The hospital plans to conduct a number of research studies that will compare the quality of care provided by the PACE model to the traditional resident-attending teams. Research will look at everything from mortality and readmission rates to rates of DVT prophylaxis and pneumovax on the different services.

2. University of Chicago. The Hospitalist Scholars Training Program hired its first two hospitalists in June. The university plans to hire two hospitalists a year for two-year stints.

Hospitalist scholars will attend on the uncovered service an average of about 30 percent to 40 percent of their time. That is unlike Chicago’s other five hospitalists, who attend only on teaching services. Hospitalists in the new program will spend the rest of their time pursuing a master’s degree paid for by the program. They will receive a salary that is about halfway between the pay of a starting faculty member and a traditional fellow. The service will include four hospitalist scholars and a nurse practitioner.

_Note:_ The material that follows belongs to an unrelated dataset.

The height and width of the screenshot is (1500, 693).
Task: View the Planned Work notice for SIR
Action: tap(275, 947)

The hospitalist scholars service will treat patients who are admitted by moonlighters hired to work at night. It will also take care of morning admissions, freeing up residents to attend morning report, participate in formal teaching rounds and attend noon conferences. One hospitalist scholar will take phone call at night, but a moonlighter will be onsite overnight.

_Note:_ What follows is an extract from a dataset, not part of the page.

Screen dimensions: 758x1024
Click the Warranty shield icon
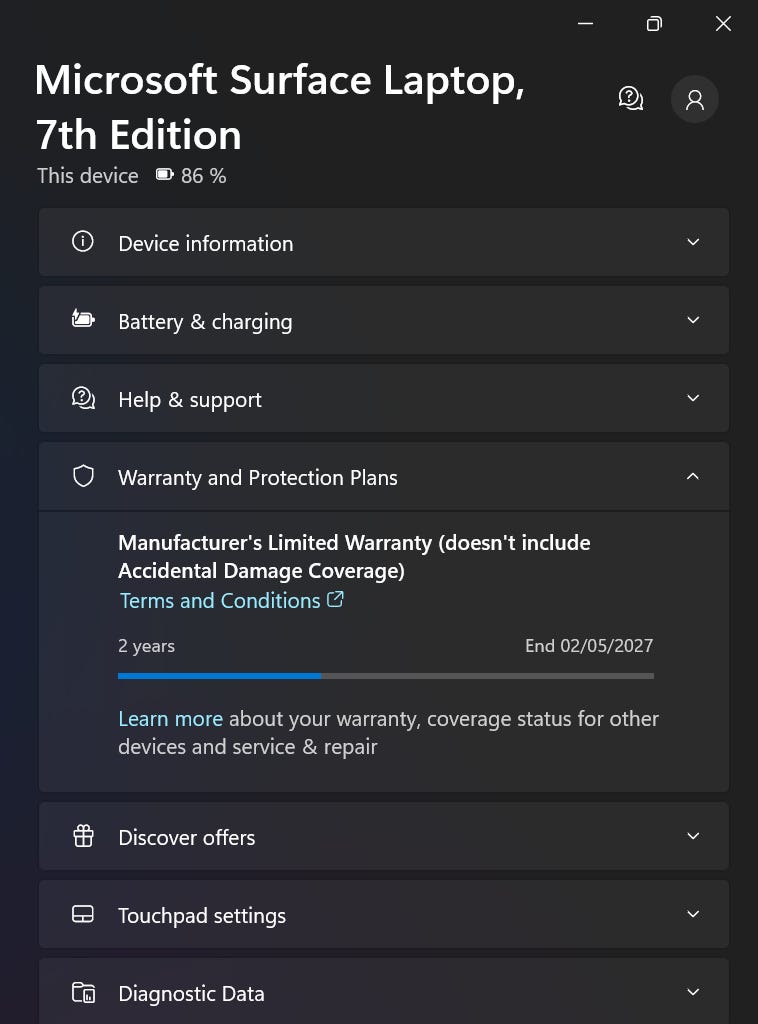83,477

3. Medical College of Wisconsin, Milwaukee. There are two non-teaching PA teams, one put into place just after the duty-hours rules took effect and another added recently. Hospitalist attendings rotate to supervise both resident teams and PA teams. Hospitalists work about four months on the teaching service and two months on the non-teaching service.

To deal with the added workload, the group has hired more hospitalists “three and a half more since last year “including two who work only nights. There are plans to hire two more hospitalists as soon as possible.

4. University of California, San Francisco (UCSF). In July, UCSF hired three hospitalists to staff an overflow non-teaching service that will operate at a community hospital that is part of the UCSF system but in a separate building. This service will cover patients with lower acuity than those on the teaching services.

Their salaries are higher than those of the hospitalists working on the regular academic track to reflect the fact that their job descriptions call for all clinical care and no teaching. They will work alongside nurse practitioners. In addition to their non-teaching work, they will spend 25% of their time serving as traditional ward attendings at Moffitt Hospital, UCSF’s academic medical center.

The hospitalists hired for those posts are not looking for long-term academic hospitalist jobs, but instead are planning to work in those posts for a year or two before starting fellowships.

5. University of Michigan, Ann Arbor. In two years, the hospitalist group has more than doubled in size, growing from eight to 18 physicians.

At first, the new hospitalists were hired to work only on the new non-resident service, which operates like many community hospitalist programs.

The service includes four physician assistants and the hospitalists who work between 15 and 16 12-hour shifts a month.

While the hospitalists hired for the non-resident service originally were to work exclusively in that track, some faculty are now crossing over and working months on both services.